Ante todo te prevengo que su mirada no es la del ojo justiciero que perseguía a Caín, el mal hermano.
No es aquella mirada de espanto, de remordimiento sin esperanza, de justicia siempre amenazante. No, así no me mira ahora a mí.
¿Cómo? Vuelvo a preguntar.
El Evangelio me responde:
Una es la mirada que tiene para los amigos que aun no han caído, otra es para los amigos que están cayendo o acaban de caer, pero quieren levantarse, y la otra para los que cayeron y no se levantarán porque no quieren.
La primera mirada
Con ella regaló al joven aquél que de rodillas le preguntaba: Maestro bueno, ¿qué he de hacer para conseguir la vida eterna?
El Evangelista san Marcos (10,21), a más de la respuesta que de palabra le da el Maestro bueno, pone en la cara de éste otra respuesta más expresiva: Jesús, poniendo en él los ojos, le amó.
¡Mirada de complacencia, de descanso, de apacible posesión con que el Corazón de Jesús envuelve y baña a las almas inocentes y sencillas, que como la de aquél, «había guardado los mandamientos desde su juventud»!
La segunda mirada
Tiene por escena un cuadro triste: ¡El patio del sumo Pontífice!
Allá dentro, Jesús está sumergido en un mar de calumnias, ingratitudes, malos tratos...; fuera, Pedro, el amigo íntimo, el hombre de confianza, el confidente del perseguido Jesús, negándolo una, dos, tres veces con juramento y con escándalo...
¿Qué ha pasado? Pedro ha echado a correr aguantando con sus manos cerradas lágrimas que brotan de sus ojos.
Es que el Reo de allá dentro ha saltado por encima de todos sus dolores, ha vuelto la cara atrás y ha mirado al amigo que caía.
¡Mirada de recuerdos de beneficios recibidos, de reproches que duelen y parten el alma de pena, de invitación a llanto perenne, de esperanza, de perdón...!
La tercera mirada
¡Que desoladora! ¡El Maestro, sobre lo alto de un monte, cruzados los brazos, mira a Jerusalén y llora...!
¡Qué triste, que desconsoladoramente triste debe ser la mirada de Jesús sobre un alma que ciertamente se condenará!
Cruza los brazos porque la obstinación y dureza de aquella alma frustra cuanto por ella se haga, y llora porque... eso es lo único que le queda que hacer a su Corazón.

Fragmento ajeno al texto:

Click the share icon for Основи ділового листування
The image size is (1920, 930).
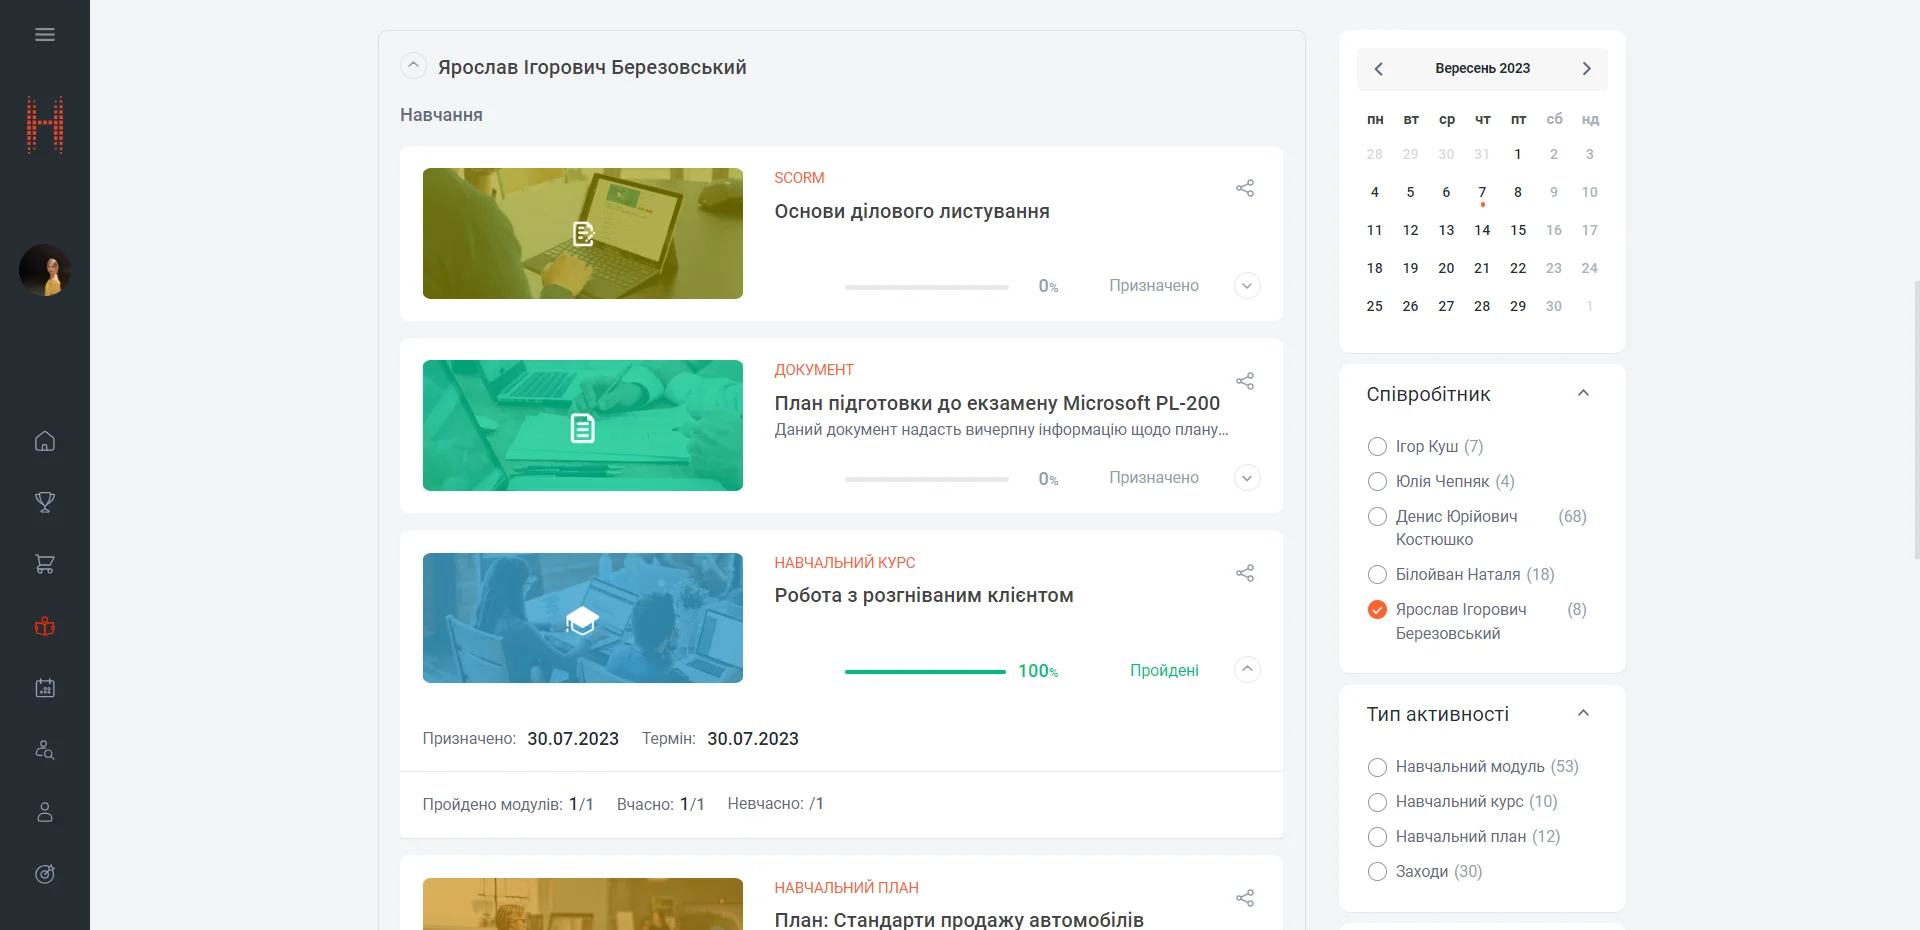coord(1245,188)
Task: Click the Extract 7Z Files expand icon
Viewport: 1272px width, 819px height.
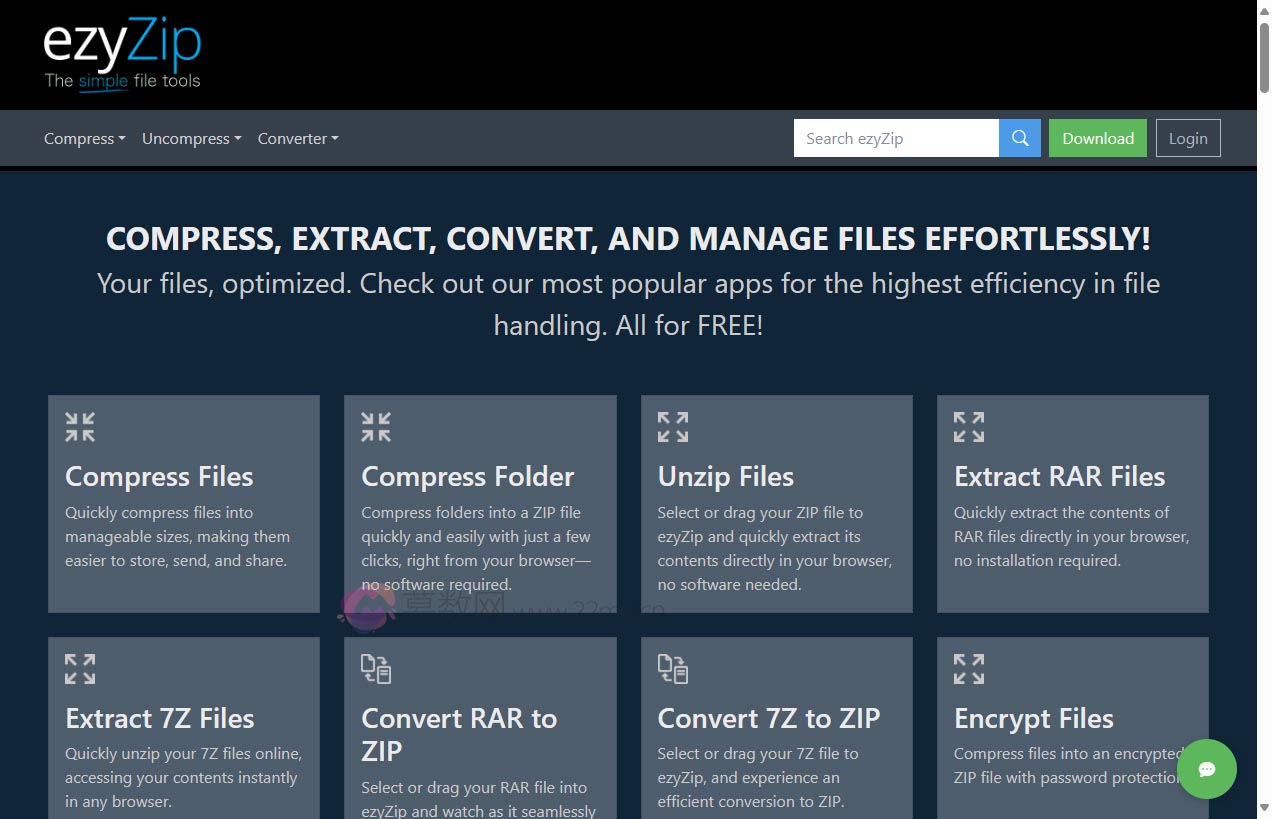Action: 79,668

Hermanos, ¿con cuál de estas tres miradas seremos mirados? ¡Qué buen examen de conciencia y qué buena meditación para delante del Sagrario!
Corazón de mi Jesús que vives en ese mi Sagrario, y que no dejas de mirarme, ya que no puedo aspirar a la mirada de complacencia con que regalas a los que nunca cayeron, déjame que te pida la mirada del patio de Caifás.
¡Me parezco tanto al Pedro de aquel patio! ¡Necesito tanto tu mirada para empezar y acabar de convertirme!
Mírame mucho, mucho, no dejes de mirarme como lo miraste a él, hasta que las lágrimas que tu mirada arranquen, abran surcos si no en mis mejillas como en las de tu amigo, al menos en mi corazón destrozado de la pena del pecado.
Mírame así: te lo repito, y que yo me dé cuenta de que me miras siempre. ¡Que yo no quiero verte delante de mí llorando y con los brazos cruzados... que soy yo el que quiere y debe llorar!
¡Tú, no!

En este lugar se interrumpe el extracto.